The prequel it seems will definitely lean toward a number of tested motifs that have been established across the life of the franchise, this is 20th century fox after all. In particular having a strong female lead. From sources close to the development table we may be seeing a relative of Ripley. Scott also had the following to say about the current script direction...
Ridley Scott: "As we speak, I've got a pile of pages next to me; it's like the fourth draft," "It's a work in progress, but we're not dreaming it up anymore. We know what the story is. We're now actually trying to improve the three acts & make the characters better, build it up to something [we can shoot]. It's a work in progress, but we're actually making the film. There's no question about it, we're going to make the film.”
Scott continued..
Ridley Scott: "It's Weyland. Weyland hasn't joined Yutani yet, so they go & see Weyland. [The film] is about the discussion of terraforming taking planets & planetoids & balls of earth & trying to terraform, seed them with the possibilities of future life. The initiative will be led by the Weyland Corporation, an early iteration of the Weyland-Yutani Corp. Weyland hasn’t joined Yutani yet, so they go & see Weyland."
On the state of the franchise...
Ridley Scott: "They've squeezed the franchise dry. The first one will always be the most frightening, because the beast we put together with Giger & all its parts, the face-hugger, the chest-burster, the egg - they were all totally original, & that's hard to follow. ... I've always avoided sequels, unless I felt there was something fresh. The thing about Alien vs. Predator is, I know it's commerce, but what a pity. I think, therefore, I have to design or redesign earlier versions of what these elements are that led to the thing you finally see in Alien, which is the thing that catapults out of the egg, the face-hugger...I don't want to repeat it. The alien in a sense, as a shape, is worn out.”

Scott has also revealed that he will consult original Alien designer H.R Giger on Prequel concept designs.
Ridley Scott: "Yeah, he's still around.

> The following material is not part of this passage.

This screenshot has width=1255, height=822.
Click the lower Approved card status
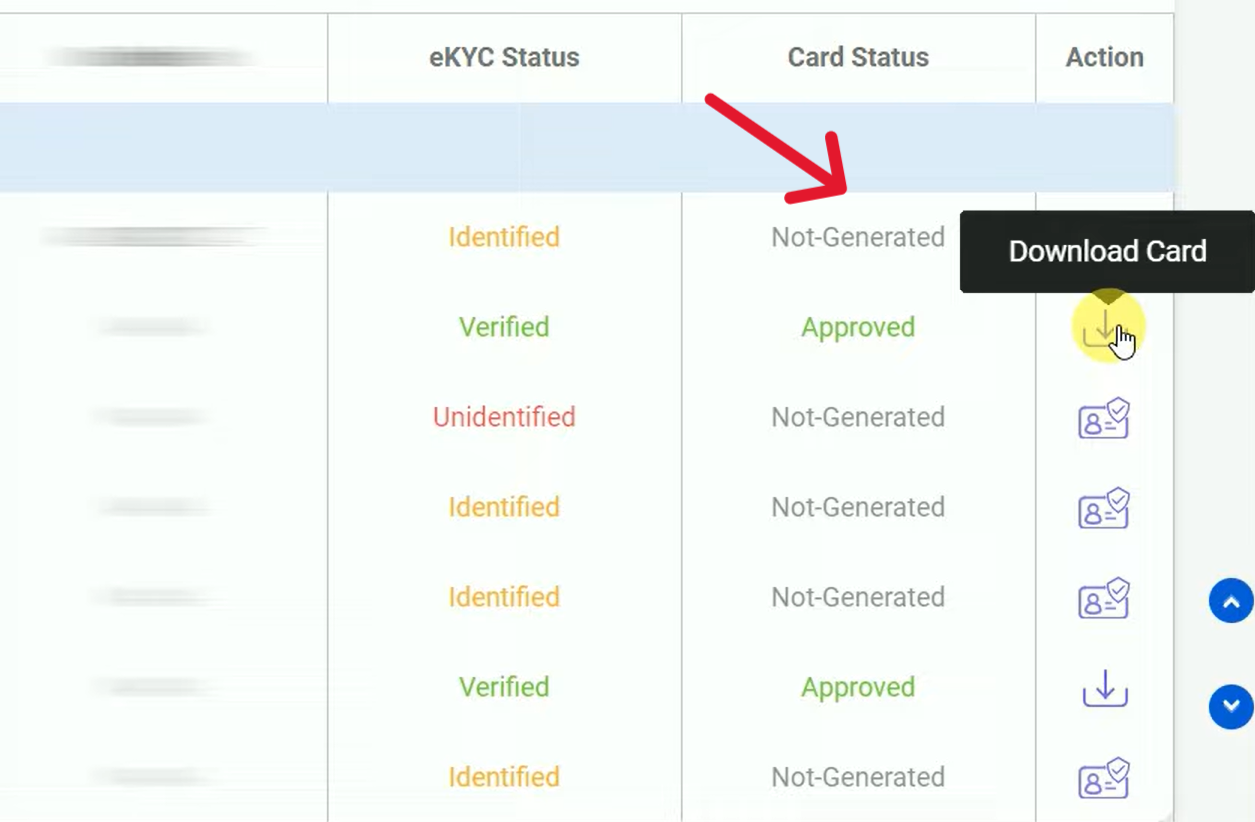(x=858, y=687)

Once I get more serious & get going & the big wheels start turning, we'll certainly talk & maybe we'll come up with something completely different.”
Scott was also questioned; if he thought modern audiences would accept a film that was paced like his first Alien movie these days & he seemed surprised by the question.

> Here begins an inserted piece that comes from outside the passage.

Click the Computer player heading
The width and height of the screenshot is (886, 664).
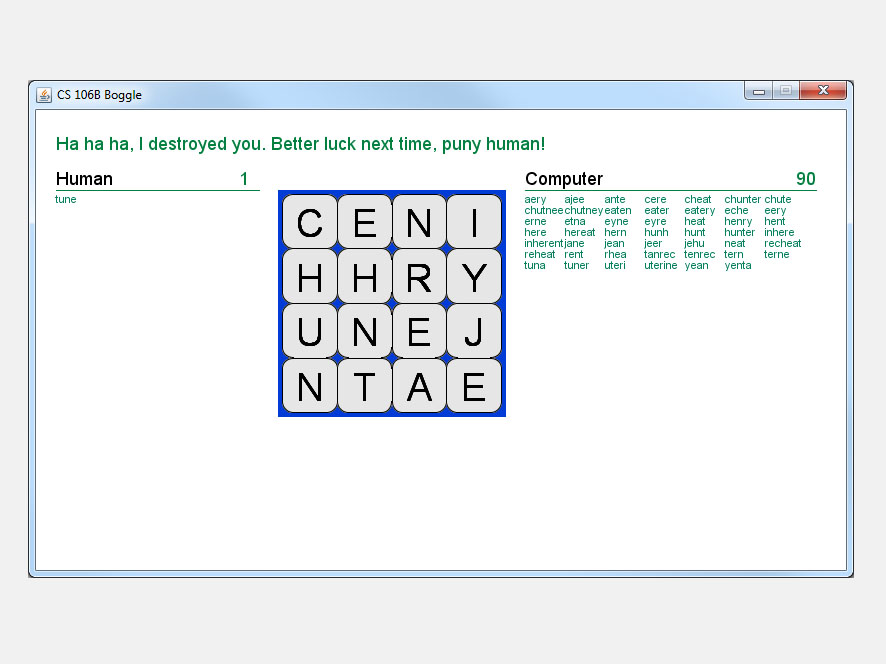click(564, 180)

Ridley Scott: "I think it'll work. Don't you? Would things move faster today? Yeah. I had no technology at all. I had no digital technology at all. The movies that followed us in the series, they all had tech. But I had no computers at all. 'Alien' was all physical. Even the spaceship, which was about the size of this table. You'd just hang it from a wire & the camera would push in underneath... I was the operator on it myself. You'd try to keep it steady with this fan & all this dry ice blowing to give some sense of movement. That was it, & it worked pretty good, actually.”
Scott has stated in the past...
Ridley Scott: "I always wanted to go back & make an 'Alien 5' or '6', where we would find out where they came from, & go there & answer the question; who are they? Mars is too close, so they can't be gods of war. But the theory was, in my head, this was an aircraft carrier, a battle wagon of a civilisation, & the eggs were cargo, which were essentially weapons. Like a large form of bacteriological stroke. Bio-mechanoid warfare.”
The director continued..
Ridley Scott: "It's a tough one, particularly with the success of '4'. I think if you close the lid, it should be the end of the first chapter. I think, what no one's done is simply gone back to revisit what was it? No one's ever said 'Who's the Space Jockey?' He wasn't an alien. What was the battleship? Is it a battleship? An aircraft carrier? Is it a biomechanoid weapon carrier, as opposed to an aircraft carrier? Why did it land? Did it crash-land, or did it settle there 'cos is had engine trouble? If those things have engines & how long ago? 'Cos those eggs would sit there."